Dr Orchard believed that the shame of failure in pilot training came within the definition of generalised anxiety disorder.  He believed the late Dr Watkins had an inability to talk about psychological matters and instanced the fact that he rarely made mention of the death of his mother when he was an adolescent and Mrs Watkins had reported with distress that she had never learned the first name of the mother.  In cross-examination, Dr Orchard accepted that he was not aware of other courses passed in service by the late Dr Watkins nor that he had been awarded a Blue for baseball at University.  However, he did not accept that these contra-indicated an anxiety state.  He was unaware also that the failure rate of trainee pilots had been approximately 31%.

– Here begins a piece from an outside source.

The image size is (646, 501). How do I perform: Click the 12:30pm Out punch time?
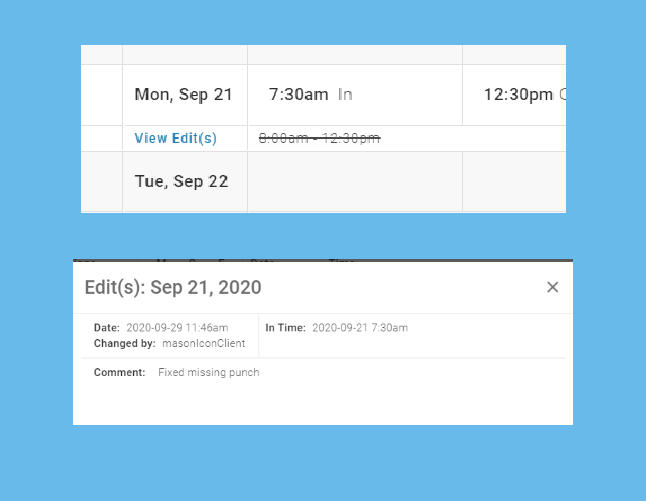coord(518,95)
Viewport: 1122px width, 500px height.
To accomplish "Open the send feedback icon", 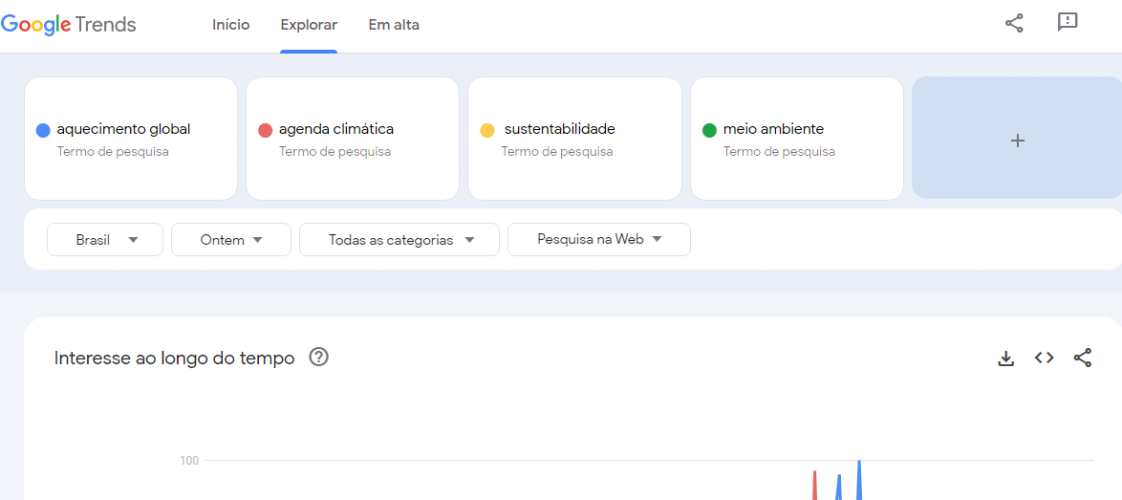I will coord(1067,22).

  1. Professor Schmidt provided a report dated 20 April 1999 which was prepared at the request of Mrs Watkins and after studying the available documents.  He concluded that the late Dr Watkins:

    "…contracted Hepatitis A while on eligible service in 1944.  This illness caused him to fail his pilot examinations and led to such stress as to develop Irritable Bowel Syndrome which continued for the rest of his life.  He adopted a very modified high fat, low fibre diet in an effort to control his IBS but unwittingly took a lifelong diet which significantly increased his risk of developing colorectral cancer from which he finally died."

In his oral evidence by telephone, Professor Schmidt said that he believed that the accommodation prior to the contraction of hepatitis A would be regarded as "overcrowding".  He accepted that the hepatitis A itself did not cause the explosive diarrhoea.  While in his report, Professor Schmidt had referred to a further source of stress when planes returned from a training flight in fog and some crash landed, he admitted uncertainty that the late Dr Watkins was involved.  When it was put to him in cross-examination that the only such incident happened at Bairnsdale and there was no involvement of the late Dr Watkins, Professor Schmidt emphasised that the principal stress was the failure to pass the pilot training.

  1. Dr Moran provided a report dated 28 February 2000.  He stated that there was no evidence that the late Dr Watkins suffered from inflammatory bowel disease although it was possible that his symptoms were part of an irritable bowel syndrome.  He felt it unlikely that he would have suffered severe diarrhoea with abdominal pain and changed bowel habits for an extended period without medical attention.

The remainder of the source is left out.